Global Urban Methane Emissions Growing More than Estimated

 Global Urban Methane Emissions Growing More than Estimated

Urban emissions of methane—a potent greenhouse gas—are rising faster than bottom-up accounting estimates anticipated, according to a study led by University of Michigan Engineering.

The study, published in PNAS, included over half of the C40 network, a group of 97 cities around the world aiming to reach net-zero emissions by 2050. Total methane emissions across all the studied C40 cities in 2023 were 10% higher than 2020 levels, and the cities will have to contend with an extra 2 teragrams of methane emissions per year, which is about 30% of their emission reduction targets. The gap between official estimates and satellite measurements warn that city policies designed with accounting estimates may not reduce methane emissions as desired.
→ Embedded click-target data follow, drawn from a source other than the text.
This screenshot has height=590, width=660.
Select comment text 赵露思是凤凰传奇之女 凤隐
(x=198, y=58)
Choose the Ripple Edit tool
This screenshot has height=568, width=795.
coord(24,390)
“In order to reduce greenhouse gas emissions and set good emissions policy, cities need to know how much they are emitting and what those sources are. But there is quite a bit of uncertainty with that for methane,” said Eric Kort, corresponding author of the study, former U-M professor of climate and space sciences, and now director of the Atmospheric Chemistry Department at the Max Planck Institute for Chemistry.

The study continues Kort's work identifying gaps in accounting of methane, which can enter the atmosphere from old or leaky natural gas infrastructure, landfills and wastewater treatment plants, and is 80 times more potent at warming the planet than carbon dioxide over a 20-year period. 

The new findings come from the TROPOMI instrument, which was launched aboard the European Copernicus Sentinel-5 Precursor satellite in 2017 to track atmospheric pollution and climate change. TROPOMI measures the amount of sunlight reflected by the atmosphere back into space. It separately measures many wavelengths of light, each of which provides information on the concentration of a particular gas or pollutant, and it has sufficient spatial resolution to pinpoint individual cities. 

TROPOMI's resolution is too coarse to identify where exactly unreported methane is coming from within the city, however. The researchers think that higher-resolution measurements could help cities update their accounts and emission policies.

“We, and others in the field, are looking into higher-resolution satellite measurements so that we can tease apart the contribution of large localized sources,” Kort said. “Those satellites can't necessarily tell you the whole city's emissions, but they could tell you what individual landfills or facilities are doing.”